La triste découverte de Huc de la Faye avait assis la superstitieuse rumeur qu’un loup-garou narguait l’Église, en conséquence de quoi il ne pouvait être que Satan lui-même. L’ampleur que prenait cette affaire déplaisait à François.
    Orgueilleux, autoritaire et suffisant, ce jeune seigneur de vingt et un ans aspirait davantage à attirer l’attention de ses pairs pour obtenir une charge plus importante, à valoriser ses domaines de Vollore et Montguerlhe, qu’à s’occuper des incertitudes de ses gens.
    Pour l’heure, François de Chazeron se rendait avec Huc à la ferme de Fermouly où, deux semaines tout juste après le meurtre de l’abbé Barnabé, une fillette de onze ans avait affirmé avoir vu un loup gris rôder le long des murailles. La ferme se trouvant sur le trajet entre Thiers et Montguerlhe, à peu de distance du lieu de l’agression, le prévôt n’avait voulu écarter aucune hypothèse, même si déjà, à plusieurs reprises, les témoignages spontanés qu’il avait recueillis n’avaient eu d’autre source que l’imagination des manants.
    François l’avait accompagné. Cette hypothétique chasse au garou lui permettait au moins de se montrer un peu sur ses terres, ce qu’il avait négligé de faire depuis qu’un nouveau siècle s’annonçait, ouvrant à ses travaux d’alchimiste de passionnantes perspectives.

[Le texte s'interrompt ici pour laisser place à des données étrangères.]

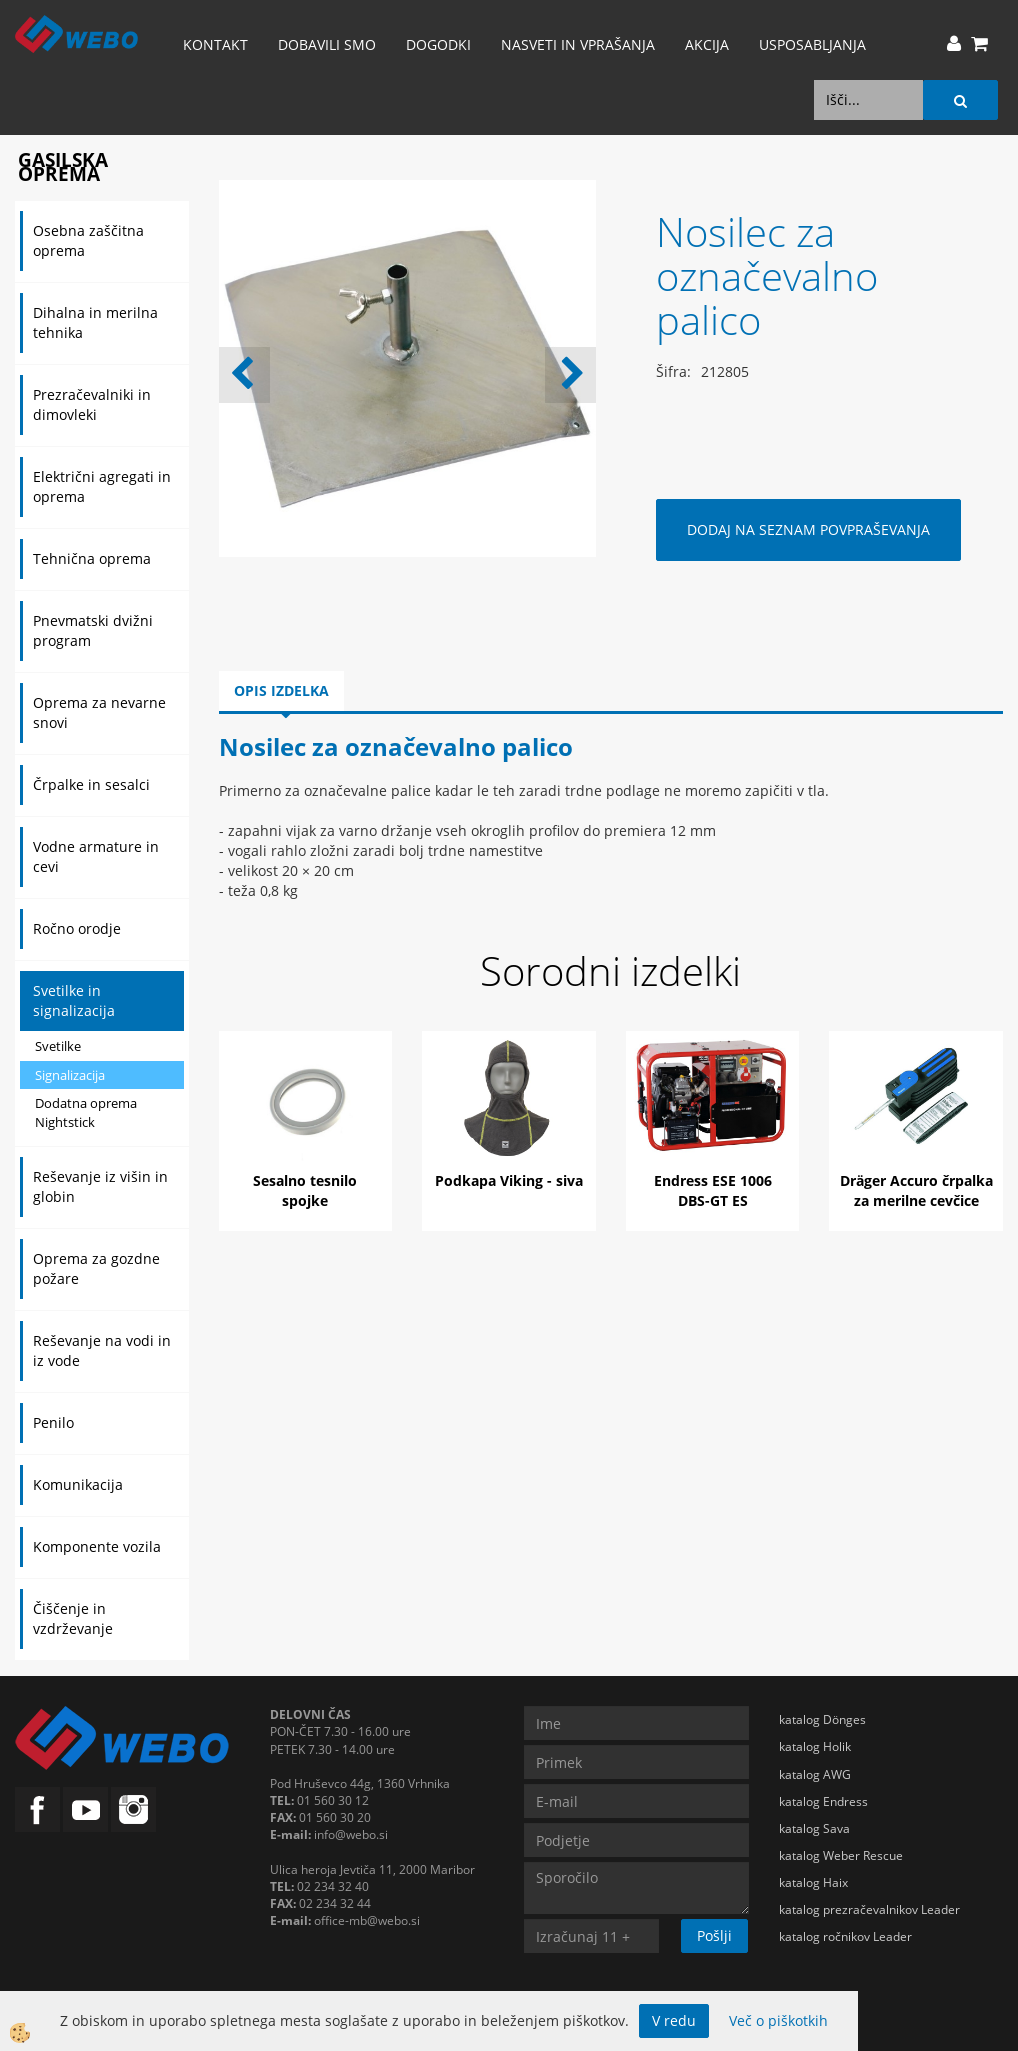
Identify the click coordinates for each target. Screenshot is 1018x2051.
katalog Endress (823, 1801)
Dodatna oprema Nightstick (86, 1112)
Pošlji (714, 1935)
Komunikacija (78, 1484)
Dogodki (438, 44)
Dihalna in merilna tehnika (95, 322)
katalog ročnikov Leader (845, 1936)
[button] (570, 375)
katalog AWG (815, 1774)
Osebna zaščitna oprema (88, 240)
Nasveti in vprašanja (578, 44)
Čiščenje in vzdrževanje (73, 1618)
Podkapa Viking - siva (509, 1180)
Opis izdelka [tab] (281, 690)
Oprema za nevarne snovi (99, 712)
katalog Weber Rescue (841, 1855)
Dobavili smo (327, 44)
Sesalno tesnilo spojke (305, 1190)
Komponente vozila (97, 1546)
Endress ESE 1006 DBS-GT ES (713, 1190)
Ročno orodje (77, 928)
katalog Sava (814, 1828)
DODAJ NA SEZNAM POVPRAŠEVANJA (808, 529)
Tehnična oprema (92, 558)
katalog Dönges (822, 1719)
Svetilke (58, 1046)
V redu (674, 2020)
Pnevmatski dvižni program (93, 630)
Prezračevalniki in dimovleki (92, 404)
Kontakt (215, 44)
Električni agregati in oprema (102, 486)
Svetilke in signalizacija (74, 1000)
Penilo (53, 1422)
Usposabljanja (812, 44)
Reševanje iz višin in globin (100, 1186)
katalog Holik (815, 1746)
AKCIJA (707, 44)
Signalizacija (70, 1075)
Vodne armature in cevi (96, 856)
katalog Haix (813, 1882)
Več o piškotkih (778, 2020)
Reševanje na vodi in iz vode (102, 1350)
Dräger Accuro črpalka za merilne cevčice (916, 1190)
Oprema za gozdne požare (96, 1268)
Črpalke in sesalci (91, 784)
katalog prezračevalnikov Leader (869, 1909)
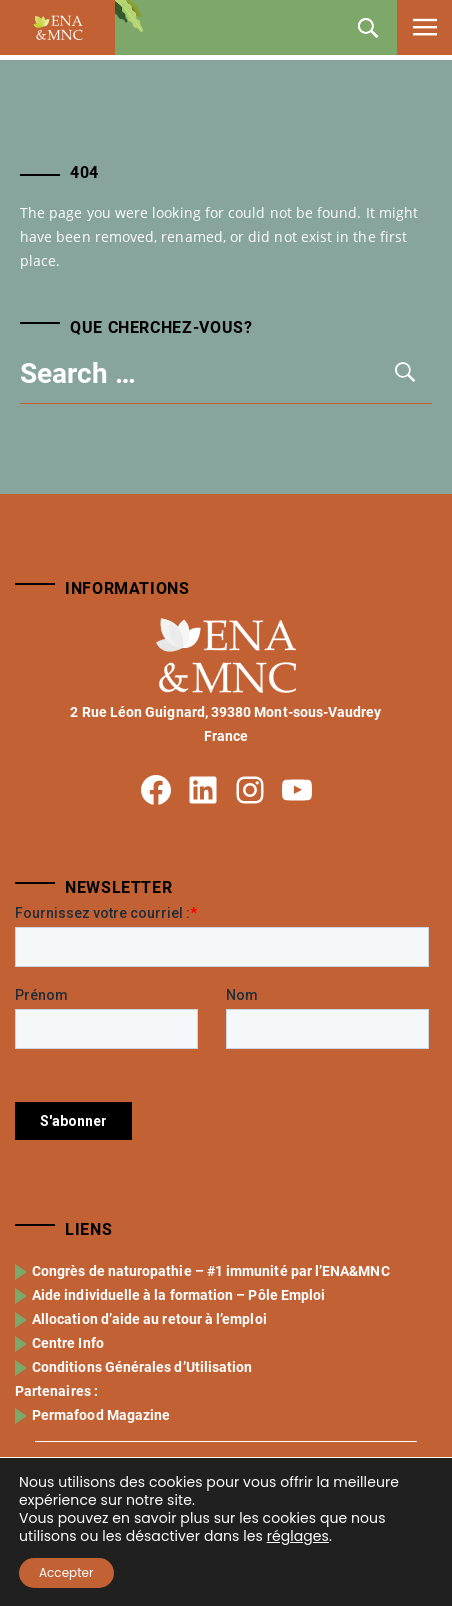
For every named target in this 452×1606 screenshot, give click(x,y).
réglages (298, 1536)
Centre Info (68, 1425)
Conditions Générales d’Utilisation (142, 1449)
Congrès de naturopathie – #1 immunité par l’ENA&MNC (211, 1353)
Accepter (66, 1572)
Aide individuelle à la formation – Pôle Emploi (178, 1377)
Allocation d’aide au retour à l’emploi (149, 1401)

    Depuis de longs mois, dans le secret d’une tour du château de Vollore, ses alambics distillaient l’alkaheist, cette pierre philosophale qui changerait le plomb en or et assiérait sa richesse.
    Il touchait au but, il le savait, il le sentait. Peu importaient les moyens d’y parvenir. La jouissance qu’il tirait de ses expériences valait tous les sacrifices. Et il ne lui faudrait plus longtemps à présent pour briller à la cour de France.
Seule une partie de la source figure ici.